En is dat gemis van veiligheid niet veelal aan den Europeaan zelven te wijten? Hij toch heeft zoo dikwijls trouweloos jegens den Indiaan gehandeld, zoo dikwijls gelogen en hem bedrogen; hij heeft hem, in zijne driften, vooral in die van het gebruik van sterken drank, zoo vaak aangemoedigd, hopende hem alzoo meer voordeelen af te persen - dat wij de wraak van den wilde soms ten eenemale begrijpen.
‘De Indianen van het Far-West,’ zegt de Revue, ‘kunnen niet anders dan eene gedurige plaag voor hunne beschaafde buren zijn, en dit om reden zij door dezen zoo slecht behandeld worden. Die buren hebben noch haat, noch wreedheid gespaard - en de wilden worden, natuurlijk en wederkeerig, ook ongenadige en woeste vijanden.
‘Men heeft aan die eerste bezitters alles toegebracht wat den haat en de wraak kon opwèkken. Weleer vereerden zij den pas aangekomen Europeaan als een hooger wezen - doch die vreemdelingen hebben, onder hunne oogen, duizende misdaden, duizende laagheden begaan.
‘Die wilden hadden een ingeboren trek van edelheid, eenig spoor van wilde grootheid - de overweldigers hebben al gedaan, wat mogelijk is, om die edele trekken te verbasteren. Zij droegen bij ongeluk het noodlottige brandmerk van het heidendom - geene enkele ernstige poging werd door de gouvernementen gepoogd, om hen aan dien afgrond te onttrekken.
‘Zij waren trotsch - men beleedigt ze; wraakzuchtig - men doet gelijk zij; heb- en roofzuchtig - men besteelt hen; zij hebben neiging tot sterke dranken, en hunne beschavers trachten vooral hen daarvan voorraad te bezorgen; zij zijn wreed - en men wekt ze op tot den moord.’
Dit is zoo waar, dat wij eens pater de Smet hoorden zeggen: ‘De europische fortuinzoekers bederven, wat wij, missionnarissen, hebben ontgonnen. Het zijn zij, die den Indiaan met al het slechte der beschaving van de oude. wereld bekend maken.’

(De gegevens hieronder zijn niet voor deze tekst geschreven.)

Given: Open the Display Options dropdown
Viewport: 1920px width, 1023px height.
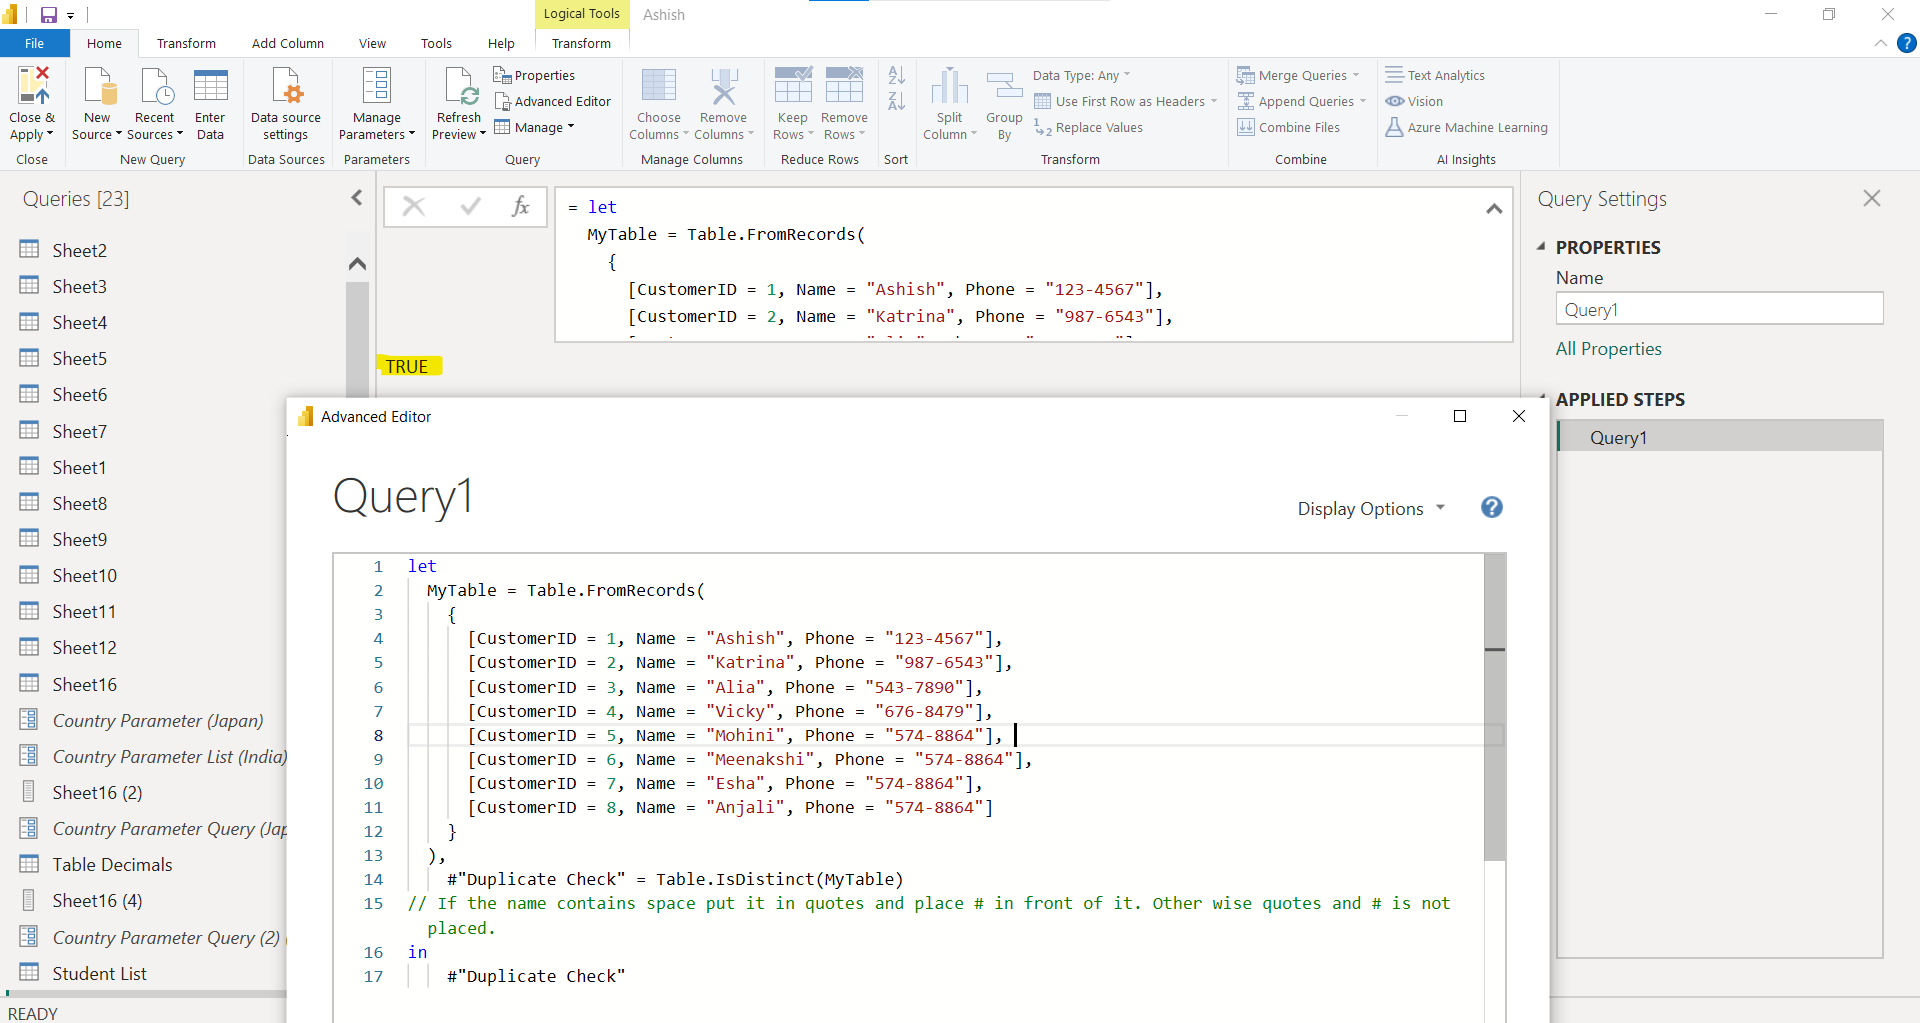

Ofschoon wij juist niet aan al de dichterlijke wilden gelooven, waarmêe Cooper, Aimard, Revoil en anderen ons in kennis brengen, nemen wij toch het ingeboren fiere aan, waarvan hooger gesproken wordt, en dat straalt ook prachtig door in de figuur, welke wij verder meêdeelen en die, om dus te zeggen, eene fotografische waarheid in zich bevat.
Voorwaar, 't is een krachtvol man, die indiaansche ruiter! Het gepluimde hoofd, de oorringen, de armbanden, de losse kleeding, het ronde buffelschild, de tomahawk, de lange lans met paardenstaart; het gehoorzaam, krachtvol ros, hetwelk snuivend een teeken verwacht om zijn helschen galop, door de eindelooze vlakte, te hernemen - alles boezemt ons belangstelling in, en wij zouden ons gewis niet gaarne op de plaats bevinden, welke de ruiter, met de hand boven het oog, bespiedt.
Wij twijfelen niet of de Indiaan is een verre vooruitgezette schildwacht, om den omtrek te verkennen. Bij het minste onraad, zal het ‘serpenten oog,’ het ‘vliegend hert,’ of hoe hij ook in den stam genoemd wordt, verdwijnen en de groep krijgslieden, hier of daar verscholen, verwittigen.
Verwacht echter geene overijling van hem: deze kent hij niet. Uren, dagen lang zal hij zich ter geschikte plaatse ophouden, en zijn anders zoo vurig paard, zal droomerig blijven stilstaan; even lang zal de Indiaan in hinderlaag liggen, tot dat hij zich vergewist heeft over het dreigend en naderend gevaar, en zoo rustig hij als schildwacht scheen, zoo vurig zal de boodschapper der verkenning zijn.